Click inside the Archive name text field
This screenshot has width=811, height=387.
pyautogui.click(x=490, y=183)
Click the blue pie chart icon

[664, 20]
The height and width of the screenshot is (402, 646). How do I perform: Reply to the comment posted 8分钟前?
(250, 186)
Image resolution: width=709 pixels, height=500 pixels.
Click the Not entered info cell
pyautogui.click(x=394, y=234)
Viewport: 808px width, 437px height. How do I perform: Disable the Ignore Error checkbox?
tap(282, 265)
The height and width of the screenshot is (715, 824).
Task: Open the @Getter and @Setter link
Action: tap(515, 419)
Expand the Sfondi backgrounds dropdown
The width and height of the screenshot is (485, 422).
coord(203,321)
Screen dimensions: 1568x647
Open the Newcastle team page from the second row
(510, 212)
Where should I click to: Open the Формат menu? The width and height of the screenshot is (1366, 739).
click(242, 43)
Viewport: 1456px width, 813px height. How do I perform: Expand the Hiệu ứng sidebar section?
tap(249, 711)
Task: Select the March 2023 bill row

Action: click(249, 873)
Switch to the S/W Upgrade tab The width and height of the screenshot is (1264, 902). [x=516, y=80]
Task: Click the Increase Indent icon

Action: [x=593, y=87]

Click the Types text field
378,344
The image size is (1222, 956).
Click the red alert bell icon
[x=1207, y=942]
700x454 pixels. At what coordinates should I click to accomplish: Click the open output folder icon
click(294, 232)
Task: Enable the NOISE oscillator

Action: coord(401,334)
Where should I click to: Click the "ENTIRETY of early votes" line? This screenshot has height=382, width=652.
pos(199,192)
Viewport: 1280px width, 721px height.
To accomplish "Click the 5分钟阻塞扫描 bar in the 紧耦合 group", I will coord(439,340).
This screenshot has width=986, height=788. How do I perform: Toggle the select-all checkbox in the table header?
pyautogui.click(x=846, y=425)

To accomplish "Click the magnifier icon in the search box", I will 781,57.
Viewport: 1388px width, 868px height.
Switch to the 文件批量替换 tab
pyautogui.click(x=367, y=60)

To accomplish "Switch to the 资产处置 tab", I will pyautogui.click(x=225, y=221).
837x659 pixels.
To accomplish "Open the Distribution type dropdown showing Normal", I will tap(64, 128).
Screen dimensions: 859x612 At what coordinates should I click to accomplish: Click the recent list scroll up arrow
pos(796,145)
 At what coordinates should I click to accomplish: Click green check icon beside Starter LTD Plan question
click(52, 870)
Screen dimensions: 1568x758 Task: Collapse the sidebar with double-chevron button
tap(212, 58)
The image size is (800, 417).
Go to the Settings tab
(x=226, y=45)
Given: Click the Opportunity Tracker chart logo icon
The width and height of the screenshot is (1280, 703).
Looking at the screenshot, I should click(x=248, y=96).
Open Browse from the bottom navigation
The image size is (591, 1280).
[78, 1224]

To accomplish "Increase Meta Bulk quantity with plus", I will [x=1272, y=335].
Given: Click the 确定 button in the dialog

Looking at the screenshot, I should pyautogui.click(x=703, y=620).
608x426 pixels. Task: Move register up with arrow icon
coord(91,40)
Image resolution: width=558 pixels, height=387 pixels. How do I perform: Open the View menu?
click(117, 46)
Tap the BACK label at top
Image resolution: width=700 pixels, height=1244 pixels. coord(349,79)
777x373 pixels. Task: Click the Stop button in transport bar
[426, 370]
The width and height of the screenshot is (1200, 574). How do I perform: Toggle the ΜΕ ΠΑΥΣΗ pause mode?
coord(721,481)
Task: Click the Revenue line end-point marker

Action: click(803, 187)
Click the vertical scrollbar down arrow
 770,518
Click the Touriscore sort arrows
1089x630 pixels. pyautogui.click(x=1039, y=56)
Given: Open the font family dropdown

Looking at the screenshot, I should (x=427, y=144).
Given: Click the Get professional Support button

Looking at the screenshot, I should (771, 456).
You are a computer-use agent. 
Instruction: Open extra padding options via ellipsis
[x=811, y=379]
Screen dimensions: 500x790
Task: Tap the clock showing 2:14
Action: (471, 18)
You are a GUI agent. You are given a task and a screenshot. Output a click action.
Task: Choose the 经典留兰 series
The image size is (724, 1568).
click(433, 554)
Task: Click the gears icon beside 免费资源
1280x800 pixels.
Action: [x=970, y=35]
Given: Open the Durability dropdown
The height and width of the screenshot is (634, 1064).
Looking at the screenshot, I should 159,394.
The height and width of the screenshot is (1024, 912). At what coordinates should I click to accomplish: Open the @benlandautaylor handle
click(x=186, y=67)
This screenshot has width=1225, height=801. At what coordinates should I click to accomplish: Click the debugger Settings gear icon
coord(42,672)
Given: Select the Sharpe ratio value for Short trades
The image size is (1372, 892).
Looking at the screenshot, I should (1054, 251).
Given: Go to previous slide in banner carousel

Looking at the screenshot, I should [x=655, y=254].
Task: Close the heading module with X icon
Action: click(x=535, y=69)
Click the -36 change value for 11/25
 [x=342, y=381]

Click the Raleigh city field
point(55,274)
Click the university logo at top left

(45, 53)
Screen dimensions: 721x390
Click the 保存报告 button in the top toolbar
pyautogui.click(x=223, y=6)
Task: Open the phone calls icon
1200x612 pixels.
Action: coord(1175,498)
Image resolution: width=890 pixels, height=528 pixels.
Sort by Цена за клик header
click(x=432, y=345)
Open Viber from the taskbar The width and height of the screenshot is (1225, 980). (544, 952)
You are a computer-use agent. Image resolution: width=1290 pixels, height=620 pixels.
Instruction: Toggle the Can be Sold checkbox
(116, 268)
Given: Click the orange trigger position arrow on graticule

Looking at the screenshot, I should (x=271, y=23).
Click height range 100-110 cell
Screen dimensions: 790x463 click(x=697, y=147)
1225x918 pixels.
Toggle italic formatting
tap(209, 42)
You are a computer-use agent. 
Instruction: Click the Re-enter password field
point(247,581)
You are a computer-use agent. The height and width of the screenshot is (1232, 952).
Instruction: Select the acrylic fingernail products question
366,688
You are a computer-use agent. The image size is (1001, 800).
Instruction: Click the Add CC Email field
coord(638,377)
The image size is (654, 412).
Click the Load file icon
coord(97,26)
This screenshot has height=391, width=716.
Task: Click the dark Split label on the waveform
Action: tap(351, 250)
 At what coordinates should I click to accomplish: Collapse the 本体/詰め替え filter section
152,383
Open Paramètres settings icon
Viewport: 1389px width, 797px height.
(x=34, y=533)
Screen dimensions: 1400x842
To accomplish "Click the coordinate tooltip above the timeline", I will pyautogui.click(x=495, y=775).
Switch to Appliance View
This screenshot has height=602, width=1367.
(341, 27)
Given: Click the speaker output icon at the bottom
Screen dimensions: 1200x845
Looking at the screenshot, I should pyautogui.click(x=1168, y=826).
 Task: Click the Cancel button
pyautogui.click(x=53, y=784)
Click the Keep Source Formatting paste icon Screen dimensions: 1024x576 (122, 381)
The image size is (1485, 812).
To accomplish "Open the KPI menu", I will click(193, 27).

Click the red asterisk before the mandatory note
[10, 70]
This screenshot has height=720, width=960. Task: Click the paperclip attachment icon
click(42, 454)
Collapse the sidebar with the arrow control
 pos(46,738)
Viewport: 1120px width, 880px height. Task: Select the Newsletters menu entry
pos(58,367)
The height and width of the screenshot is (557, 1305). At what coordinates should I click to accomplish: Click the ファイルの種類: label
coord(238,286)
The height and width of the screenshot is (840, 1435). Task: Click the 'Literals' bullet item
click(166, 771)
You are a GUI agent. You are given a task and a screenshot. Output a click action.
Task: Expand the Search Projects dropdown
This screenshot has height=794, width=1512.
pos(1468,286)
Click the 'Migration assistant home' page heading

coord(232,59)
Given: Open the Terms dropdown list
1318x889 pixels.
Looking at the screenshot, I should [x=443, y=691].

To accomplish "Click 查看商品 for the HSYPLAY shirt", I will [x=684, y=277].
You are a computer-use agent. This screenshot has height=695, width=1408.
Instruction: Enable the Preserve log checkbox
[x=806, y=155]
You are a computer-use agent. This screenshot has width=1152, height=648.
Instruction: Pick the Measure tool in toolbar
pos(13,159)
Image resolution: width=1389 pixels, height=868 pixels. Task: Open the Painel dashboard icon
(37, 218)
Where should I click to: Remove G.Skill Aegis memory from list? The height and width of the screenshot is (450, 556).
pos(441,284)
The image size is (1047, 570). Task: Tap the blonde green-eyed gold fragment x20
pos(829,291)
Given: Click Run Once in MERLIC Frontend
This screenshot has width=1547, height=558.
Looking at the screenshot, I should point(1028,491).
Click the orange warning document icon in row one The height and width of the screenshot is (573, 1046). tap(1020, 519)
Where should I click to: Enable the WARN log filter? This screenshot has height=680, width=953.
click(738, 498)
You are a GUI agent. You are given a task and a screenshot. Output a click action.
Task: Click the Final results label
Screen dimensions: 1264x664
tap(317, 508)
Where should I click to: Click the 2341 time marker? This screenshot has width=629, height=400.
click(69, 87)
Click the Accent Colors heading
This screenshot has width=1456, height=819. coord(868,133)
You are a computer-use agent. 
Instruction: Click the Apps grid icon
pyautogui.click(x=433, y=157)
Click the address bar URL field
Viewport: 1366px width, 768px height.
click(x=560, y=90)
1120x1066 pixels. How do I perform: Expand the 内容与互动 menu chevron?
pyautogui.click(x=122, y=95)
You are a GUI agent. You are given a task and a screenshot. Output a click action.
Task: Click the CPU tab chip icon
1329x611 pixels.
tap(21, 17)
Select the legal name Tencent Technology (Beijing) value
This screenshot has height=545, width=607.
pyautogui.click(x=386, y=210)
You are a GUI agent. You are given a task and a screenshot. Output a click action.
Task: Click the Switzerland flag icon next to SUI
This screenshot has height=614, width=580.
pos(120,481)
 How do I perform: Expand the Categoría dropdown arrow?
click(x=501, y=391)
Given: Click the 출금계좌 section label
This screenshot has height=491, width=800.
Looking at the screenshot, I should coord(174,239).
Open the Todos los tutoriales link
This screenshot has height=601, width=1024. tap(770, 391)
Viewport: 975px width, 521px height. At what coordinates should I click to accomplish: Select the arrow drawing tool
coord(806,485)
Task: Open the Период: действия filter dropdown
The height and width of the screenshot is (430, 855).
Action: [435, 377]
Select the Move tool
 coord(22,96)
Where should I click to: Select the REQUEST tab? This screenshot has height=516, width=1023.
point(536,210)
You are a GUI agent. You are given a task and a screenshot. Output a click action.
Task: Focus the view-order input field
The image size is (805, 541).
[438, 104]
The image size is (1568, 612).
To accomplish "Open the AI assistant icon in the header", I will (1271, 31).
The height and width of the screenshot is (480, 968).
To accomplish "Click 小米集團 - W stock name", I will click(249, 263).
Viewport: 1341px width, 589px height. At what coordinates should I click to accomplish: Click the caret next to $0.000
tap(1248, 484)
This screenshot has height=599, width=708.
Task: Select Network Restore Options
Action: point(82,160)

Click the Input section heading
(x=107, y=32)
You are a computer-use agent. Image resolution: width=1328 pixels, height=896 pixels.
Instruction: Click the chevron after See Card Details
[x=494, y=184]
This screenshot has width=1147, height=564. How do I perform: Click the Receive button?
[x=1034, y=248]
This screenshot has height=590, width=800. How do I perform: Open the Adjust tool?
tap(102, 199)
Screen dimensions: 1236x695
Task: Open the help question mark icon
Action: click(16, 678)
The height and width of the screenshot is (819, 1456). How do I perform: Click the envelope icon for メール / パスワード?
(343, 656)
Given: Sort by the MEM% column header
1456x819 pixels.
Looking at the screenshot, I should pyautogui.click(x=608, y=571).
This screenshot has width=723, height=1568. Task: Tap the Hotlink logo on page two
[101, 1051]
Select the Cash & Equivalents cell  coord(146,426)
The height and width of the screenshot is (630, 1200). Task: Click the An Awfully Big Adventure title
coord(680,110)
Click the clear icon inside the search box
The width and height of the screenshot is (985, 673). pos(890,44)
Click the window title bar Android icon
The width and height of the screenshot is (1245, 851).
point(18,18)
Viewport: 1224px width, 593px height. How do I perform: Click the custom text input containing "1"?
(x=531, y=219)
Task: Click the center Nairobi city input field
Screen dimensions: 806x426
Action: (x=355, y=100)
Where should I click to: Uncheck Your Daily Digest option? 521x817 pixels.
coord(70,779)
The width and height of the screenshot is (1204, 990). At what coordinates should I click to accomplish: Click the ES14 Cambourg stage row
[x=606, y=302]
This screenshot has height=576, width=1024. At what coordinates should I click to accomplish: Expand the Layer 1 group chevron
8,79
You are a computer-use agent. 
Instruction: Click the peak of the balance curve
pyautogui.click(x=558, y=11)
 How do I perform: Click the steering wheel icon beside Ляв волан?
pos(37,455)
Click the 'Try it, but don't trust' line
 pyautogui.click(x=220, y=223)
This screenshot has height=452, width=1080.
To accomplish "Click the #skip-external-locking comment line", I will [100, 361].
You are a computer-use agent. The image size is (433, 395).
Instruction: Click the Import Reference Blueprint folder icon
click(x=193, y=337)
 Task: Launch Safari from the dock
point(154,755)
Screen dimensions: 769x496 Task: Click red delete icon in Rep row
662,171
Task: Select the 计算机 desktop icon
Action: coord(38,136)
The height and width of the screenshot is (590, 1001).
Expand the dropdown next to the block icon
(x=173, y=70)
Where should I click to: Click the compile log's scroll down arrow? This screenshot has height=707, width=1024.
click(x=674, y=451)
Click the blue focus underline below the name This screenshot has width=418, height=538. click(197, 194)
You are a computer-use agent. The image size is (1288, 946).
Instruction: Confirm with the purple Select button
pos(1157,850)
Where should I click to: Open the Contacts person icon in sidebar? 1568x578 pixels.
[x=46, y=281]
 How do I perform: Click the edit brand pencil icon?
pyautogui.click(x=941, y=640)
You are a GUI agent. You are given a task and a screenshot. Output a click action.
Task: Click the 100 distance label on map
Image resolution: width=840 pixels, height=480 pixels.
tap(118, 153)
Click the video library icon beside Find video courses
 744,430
━━━━
ACTIVITY: Go back to the listing above. Copy word for word the lines from the one with "Click the -36 change value for 11/25" through the one with "Image resolution: width=890", and nothing more.

TASK ANSWER:
Click the -36 change value for 11/25
 [x=342, y=381]

Click the Raleigh city field
point(55,274)
Click the university logo at top left

(45, 53)
Screen dimensions: 721x390
Click the 保存报告 button in the top toolbar
pyautogui.click(x=223, y=6)
Task: Open the phone calls icon
1200x612 pixels.
Action: coord(1175,498)
Image resolution: width=890 pixels, height=528 pixels.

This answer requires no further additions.